With practice being held every Monday night, the shooters are bound to spend a decent amount of time together.
“Being out there with the people who are considered ‘red necks’ is a lot of fun,” Jones said. “We all go out there and just have a blast. Every Monday everyone is ready to shoot and just have a good time trying to get better.”
The few girls on the team agree and are grateful for the experience.
“It is a great atmosphere,” Kelley said. “From the adults helping us to the people we have on the team, we all have a great time and it is hard not to come back the next week after having so much fun after we’ve improved so much the week before.”
In the two years it has been established the team has grown and has sparked interested those coming into high school, as was the case with freshman Cade Wilkey.
“Coming into high school I knew I wanted to be a part of the team since I have been shooting my whole life, and it gives me another thing I can do that allows me to spend time with my friends and go out and compete,” he said. “My brother Cole talked to me about it coming into school and I knew that it would be a good thing for me to be a part of.
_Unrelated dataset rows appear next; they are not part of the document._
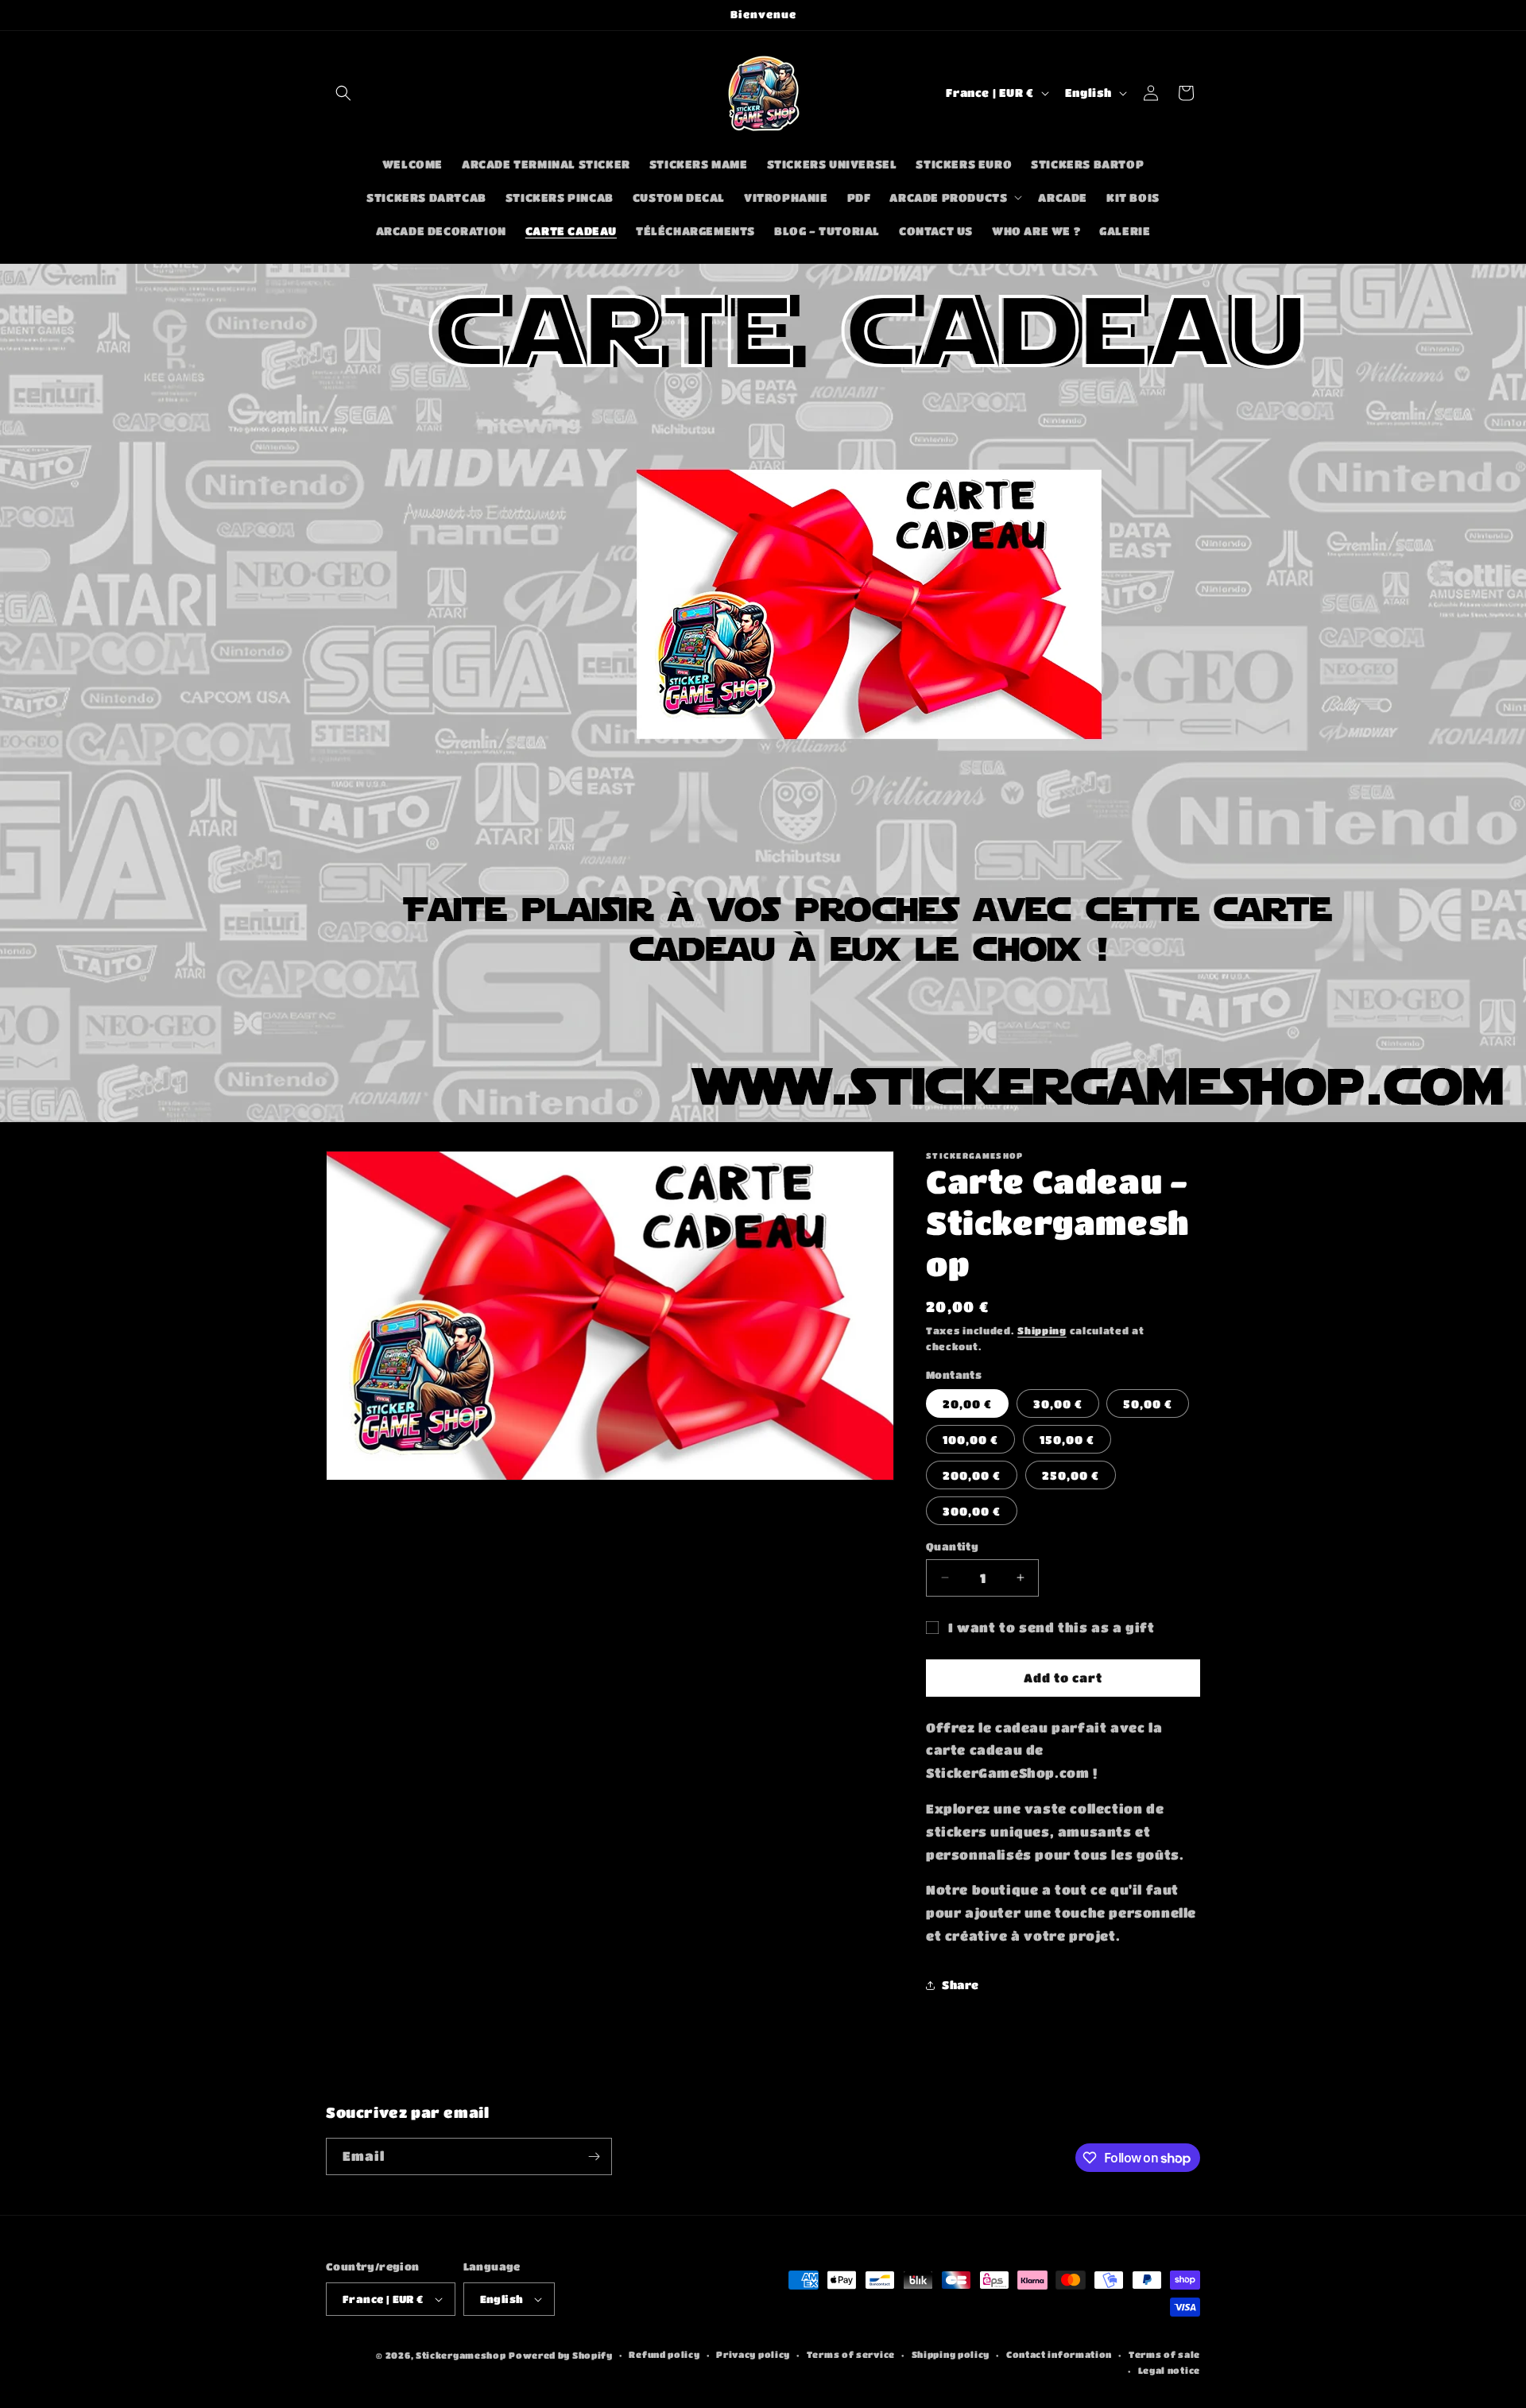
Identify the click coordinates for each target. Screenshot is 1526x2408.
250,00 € (1070, 1475)
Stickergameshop (461, 2355)
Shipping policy (951, 2354)
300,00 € (972, 1510)
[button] (343, 92)
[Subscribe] (593, 2156)
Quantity (952, 1546)
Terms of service (851, 2354)
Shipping (1042, 1330)
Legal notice (1169, 2370)
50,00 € (1147, 1403)
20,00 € (967, 1403)
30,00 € (1058, 1403)
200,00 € (972, 1475)
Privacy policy (753, 2354)
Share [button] (960, 1984)
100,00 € (970, 1439)
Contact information (1059, 2354)
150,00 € (1067, 1439)
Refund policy (664, 2354)
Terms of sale (1164, 2354)
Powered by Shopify (561, 2355)
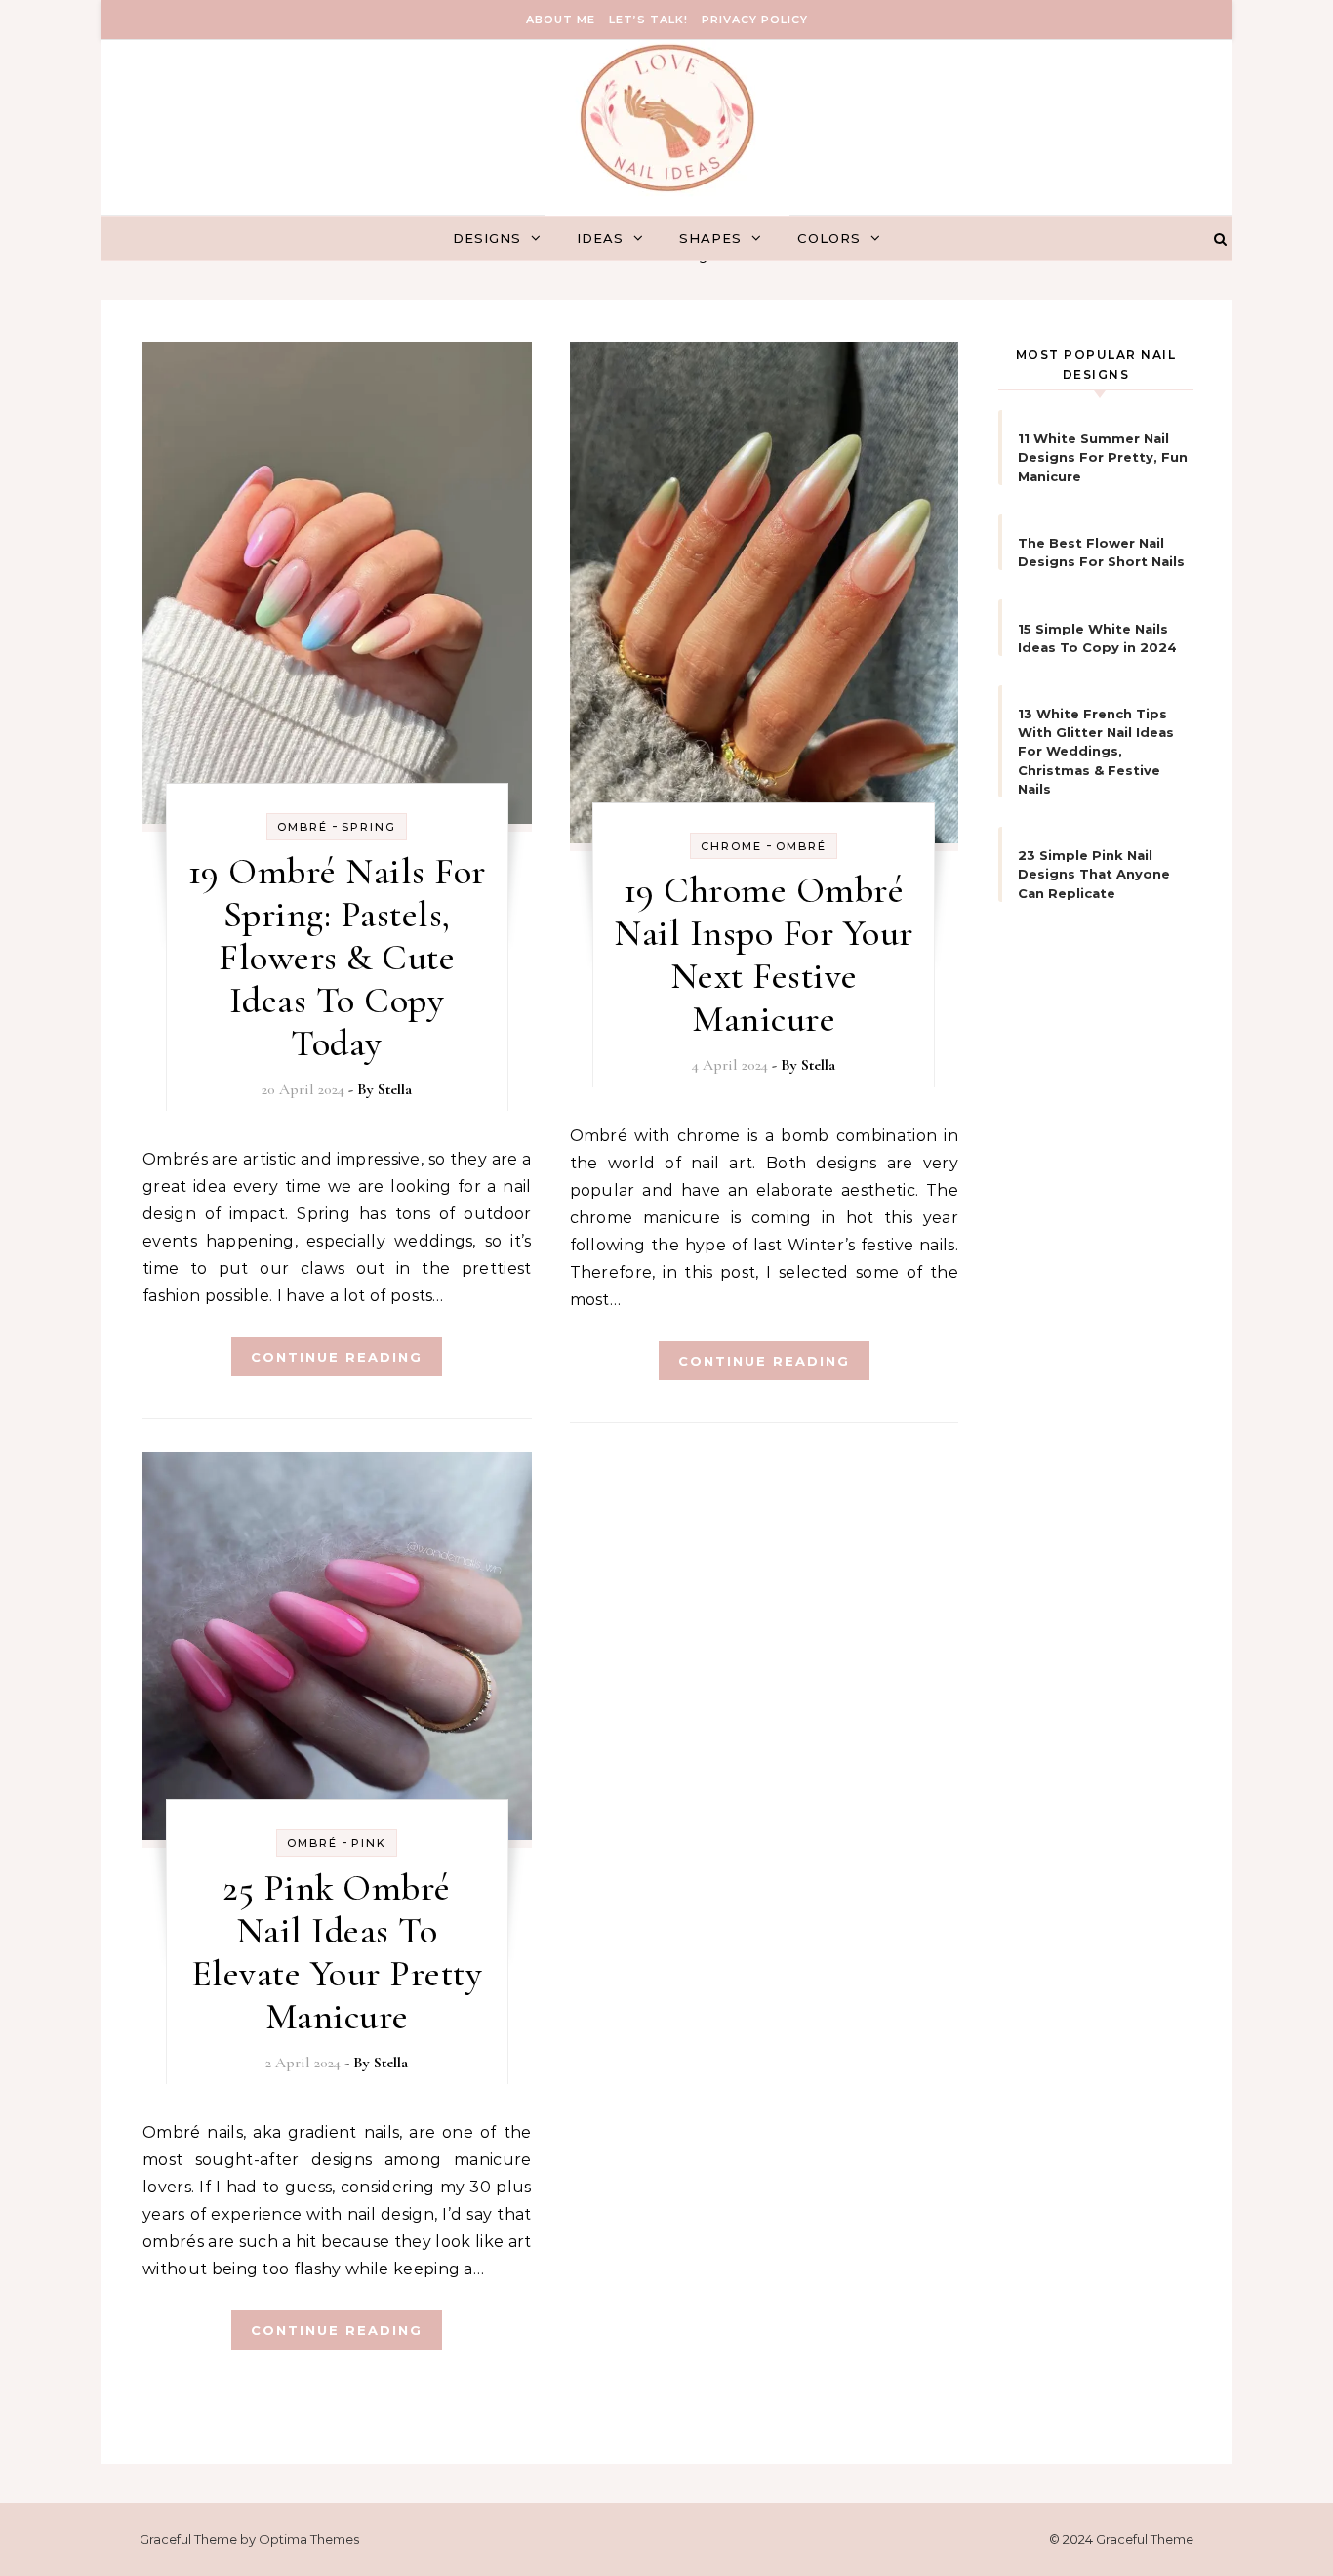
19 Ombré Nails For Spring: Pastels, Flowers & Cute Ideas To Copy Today (337, 957)
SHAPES (710, 238)
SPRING (369, 827)
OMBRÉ (302, 827)
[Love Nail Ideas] (667, 142)
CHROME (731, 846)
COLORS (829, 238)
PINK (368, 1843)
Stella (395, 1089)
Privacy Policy (755, 19)
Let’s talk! (648, 19)
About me (560, 19)
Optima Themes (309, 2539)
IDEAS (600, 238)
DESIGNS (487, 238)
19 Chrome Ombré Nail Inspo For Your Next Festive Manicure (763, 955)
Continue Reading (337, 1357)
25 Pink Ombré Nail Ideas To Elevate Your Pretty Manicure (337, 1952)
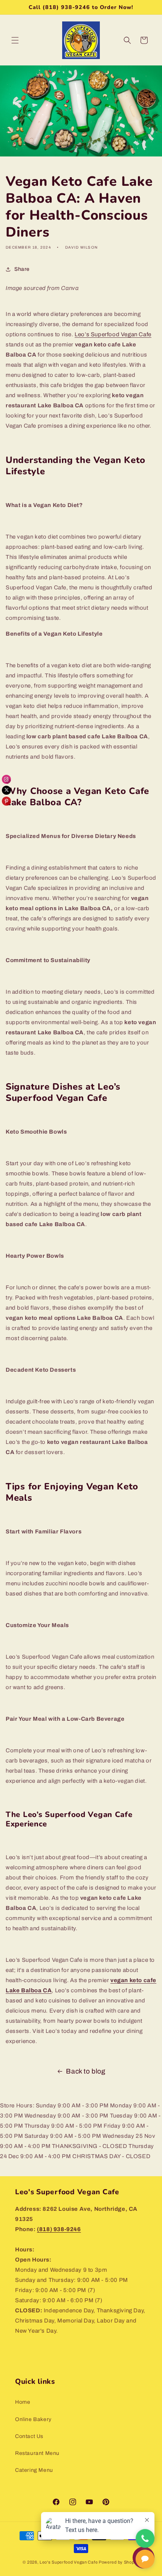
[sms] (145, 2559)
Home (22, 2402)
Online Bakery (33, 2419)
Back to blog (85, 2071)
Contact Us (29, 2436)
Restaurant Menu (37, 2453)
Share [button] (22, 269)
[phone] (145, 2538)
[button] (15, 40)
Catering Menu (34, 2470)
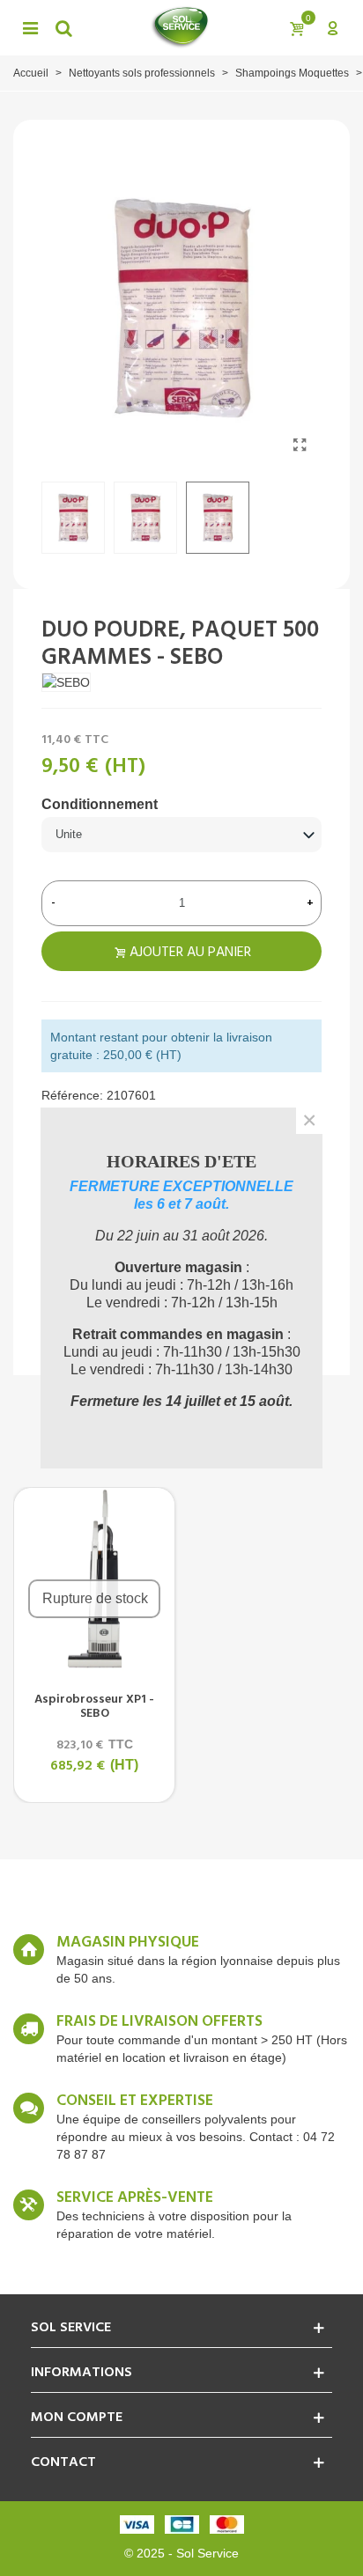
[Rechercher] (63, 27)
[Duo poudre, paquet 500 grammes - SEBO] (299, 445)
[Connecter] (332, 27)
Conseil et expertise (134, 2101)
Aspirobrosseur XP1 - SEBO (94, 1707)
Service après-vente (134, 2198)
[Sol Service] (179, 27)
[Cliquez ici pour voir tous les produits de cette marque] (66, 682)
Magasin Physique (127, 1943)
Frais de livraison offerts (159, 2022)
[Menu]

Talking to Cole really made me want to do it.”
With plenty of rules and regulations, the participants take extra precautions to make sure they abide.
“We all make sure we are safe,” Jones said. “Most of the people on the team have had gun experiences before and know how to use the guns the right way, and how to keep from using them the wrong way.”
Safety to the eyes of the public, would most likely viewed as a big concern. Staying safe on this trapshooting team is taken seriously from top to bottom.
“We are always worrying about safety,” Wilkey said. “We always have to wear ear plugs, and glasses. We can never leave a shell in the gun, and we always have to have it pointed downrange. We do enough that it is safe, but not so much that all of our time is spent discussing safety, we have fun at the same time.”
Just like any other sport, trapshooting isn’t easy at first, but that hasn’t stopped Sterling from growing the team.
“At first it s really hard,” Wilkey said. “But once you get the hang of it, it is really fun, and you get to keep practicing and eventually you get much better.”
The trapshooting team is always open to new members.
“I tell all my friends to do it,” Gillespie said. “ It doesn’t take up much time out of your schedule, and we have some really good coaches. I know 100% you will be better at shooting traps within a few practices.
Jones agreed, and hopes that more and more people come out each year to be apart of the team.
“Even if you have never shot a gun in your life, come out and we will teach you how to,” he said. “Not only that but we will have a heck of a time doing it.”
Trapshooting has provided an outlet for students, and another means of competition. In just its second year it seems that the team has made steps in the right direction, and hopefully that doesn’t stop anytime soon.
“Overall it is just a great time,” Gillespie said. “ We ggo out, compete, and have a great time. Looking forward, it will only get better.”